In June, the Ministry of Agriculture of the Russian Federation announced reductions in its expected grain output from 94 million tons to 85 million tons.

Reduced grain production has caused global grain prices to surge. According to figures released by the Food and Agriculture Organization (FAO) of the United Nations on August 9, the FAO Food Price Index climbed 6.1 percent in July to 213.1 points. The index, which measures the monthly change in the international prices of a basket of food commodities, averaged at 200.8 points in June.

According to figures from the Beijing Orient Agribusiness Consultant Ltd. (CnAgri), corn prices grew the fastest. In July, corn prices soared more than 100 percent over 2010.

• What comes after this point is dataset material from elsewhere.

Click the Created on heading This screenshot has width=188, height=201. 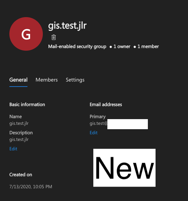21,174
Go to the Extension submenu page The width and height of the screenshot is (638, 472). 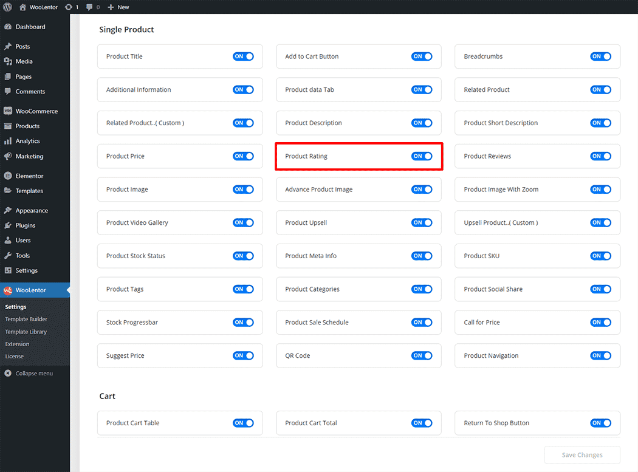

Financial institutions such as Goldman Sachs, Credit Suisse and Macquarie also said the price hike of farm produce may continue in the short term.

The United States produces half of the world's corn exports. Price hikes of U.S. corn crops may pass off inflation on the rest of the world, therefore U.S. supplies will affect prices of staple agricultural products. If food prices continue rising, the price hike will likely have a negative effect on other sectors, increase purchasing cost of grain importing nations and strengthen the pressure of imported inflation to developing countries.

The CnAgri report says grain price hike will worsen the impact suffered by poor countries, influence their food security and may even cause rises of market speculation and trade protectionism. For the poor global harvest, the first grain crisis for the past 30 years occurred in 2008.

Cheng Guoqiang, a researcher at the Development Research Center of the State Council, said in the short run a grain price hike will not lead to a grain crisis. At present, rice prices are stable, different from conditions in 2008. From 2005 to mid 2008, rapid expansion of biofuels increased global demand of cereal, sugar and vegetable oil, pushing up grain prices.

Although the present grain prices will not lead to a grain crisis, the situation should not be treated lightly. Many countries are closely watching the influence of the grain price hike. The French Ministry of Agriculture recently said as the global food security problem is exacerbated, the country will convene according to the framework of the Group of 20 to discuss food security issues and to seek common responses.

Soybean and corn

In China, 85 percent of soybean supplies and 40 percent of corn supplies are imported. Both crops are mainly used to produce edible oil. Chinese are highly dependent on vegetable oil. Soybean and corn are important raw materials to produce edible oil, and bean dregs, a by-product of edible oil production, are important materials to make feedstuff.

Among the corn imports by China, 90 percent come from the United States, and 50 percent of soybean imports are also from the United States. According to the Dalian Commodity Exchange and Zhengzhou Commodity Exchange, China's two major grain futures markets, by August 27, the prices of imported soybean by China had risen from 3,750 yuan ($591.47) per ton at the beginning of this year to 4,972 yuan ($784.23), up 32.5 percent. Price increases of soybeans and corn have directly affected production costs and prices of edible oil in China. Prices of bean dregs are also affected, enhancing the pressure of feedstuff price hike. Under such circumstances, China may face a new round of price hikes of meat, eggs, oil and flour.